No Surprises. Heath's task was made no easier by the genuine outpouring of warmth that greeted his predecessor, Sir Alec Douglas-Home. And the freshly minted Conservative statement of aims was something less than the dynamic manifesto the Tory faithful had hoped for. Its conventional mix of incentives for private enterprise and tolerance for the Welfare State brought no surprises.
In his introductory speech, Heath droned on about the benefits of "occupational pensions" and "meals-on-wheels" to the yawns of the audience. It was not until next day that the Conservatives were able to grab some headline space. Up stepped tough, mustachioed Enoch Powell, the shadow Defense Minister, with an astonishing plea for reduction of British military commitments east of Suez. Arguing that "a military presence has more than once proved an obstacle," Powell said that in the long run the quelling of Communist expansionism in Asia and Africa was not Britain's business. Besides, maintenance of military bases and forces from Aden to Hong Kong was too heavy a drain on British resources.

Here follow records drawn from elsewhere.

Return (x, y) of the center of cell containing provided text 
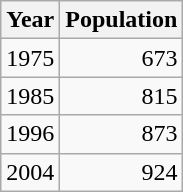
2004 (30, 172)
Year (30, 20)
873 (122, 134)
1996 (30, 134)
924 (122, 172)
Population (122, 20)
673 (122, 58)
1985 (30, 96)
1975 (30, 58)
815 (122, 96)
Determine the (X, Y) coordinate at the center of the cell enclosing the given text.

Strange sentiments to come from a right-wing spokesman for the party of Empire? Perhaps, but Powell's thinking reflected a growing sense of realism on the Tories' part, as well as another step in Heath's determined plan to bring Britain closer to Europe and win membership in the Common Market. Closing down such major British bases as Aden and Singapore, substituting a cheaper defense line based on small, stepping-stone islands in the Indian Ocean would produce a considerable saving in Britain's annual $6 billion defense budget. The U.S. Navy is currently studying the possibility of erecting a joint base in the Seychelles Islands to that end. The Labor Party, still officially committed to maintaining British bases east of Suez, is also pondering the question while preparing a defense White Paper due next spring. With both parties agreed in principle on the need for some reworking of the "thin red line," the new thinking may well produce repercussions throughout the Commonwealth, Europe and the entire Atlantic community.
* With mayoress of Brighton after conference session.